The one-company, two-systems concept didn't work for Google in China. It's not clear how long having one system will work, either.
In following through on its very public threat to shut down its censored Chinese-language search engine on Monday, Google ended months of speculation about its plans following its January announcement that it had been hacked by cybercriminals working from inside China. And in the same moment that Google started redirecting traffic from Google.cn to Google.com.hk and its Hong Kong-based servers, a new era for Google and its operation in China began.

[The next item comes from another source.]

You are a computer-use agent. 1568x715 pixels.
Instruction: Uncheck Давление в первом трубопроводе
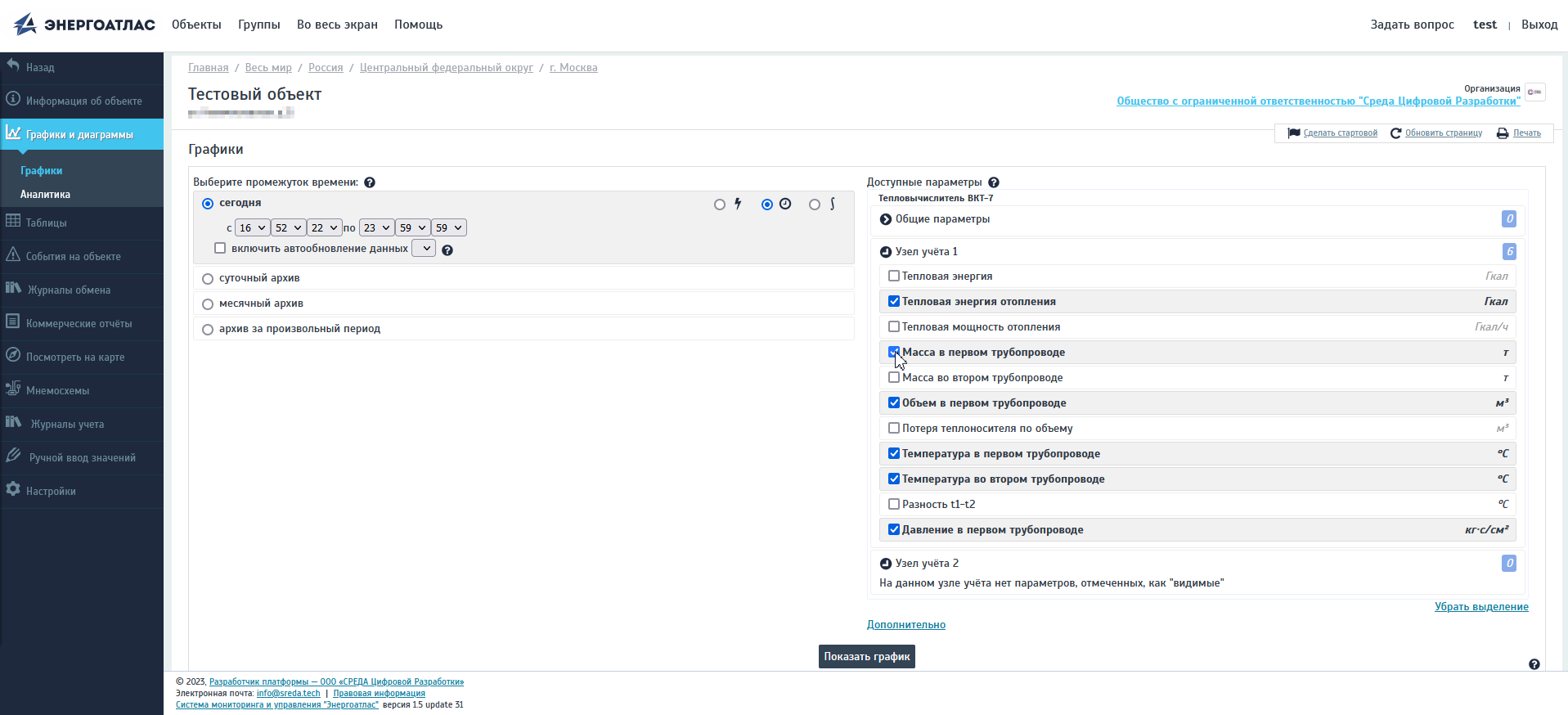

Hong Kong enjoys special legal rights that most of China does not, under the "one country, two systems" approach, allowing Google to remain technically inside of China but free to offer an uncensored search engine. But the vast majority of Chinese Internet users sit behind The Great Firewall of China, which gives the Chinese government the ability to restrict certain Web sites from appearing on computers in China.
That was the whole reason Google agreed to censor its search engine when it entered China, arguing that it wanted to provide a better searching experience for the vast majority of queries that aren't politically sensitive. Such a choice, however, was seen by many as a violation of Google's mission to organize and make accessible--as opposed to block--the world's information, and it was said to personally bother co-founder Sergey Brin, a native of the Soviet Union.
So now Google will try a new balancing act. "Welcome to Google search in China's new home," read the message on the home page of Google.com.hk, greeting visitors to the former Google.cn.
Google very much wants to remain part of the Chinese Internet market, which is already the world's largest, despite the fact that only 25 percent of the country is actively using the Internet. Its presence in that market will likely be dictated by Chinese Internet censors, who have already started blocking clicks to search results on Google.com.hk, according to the Los Angeles Times.
Brin told The New York Times on Monday that "there's a lot of lack of clarity" regarding Google's future in China. "Our hope is that the newly begun Hong Kong service will continue to be available in mainland China," he said.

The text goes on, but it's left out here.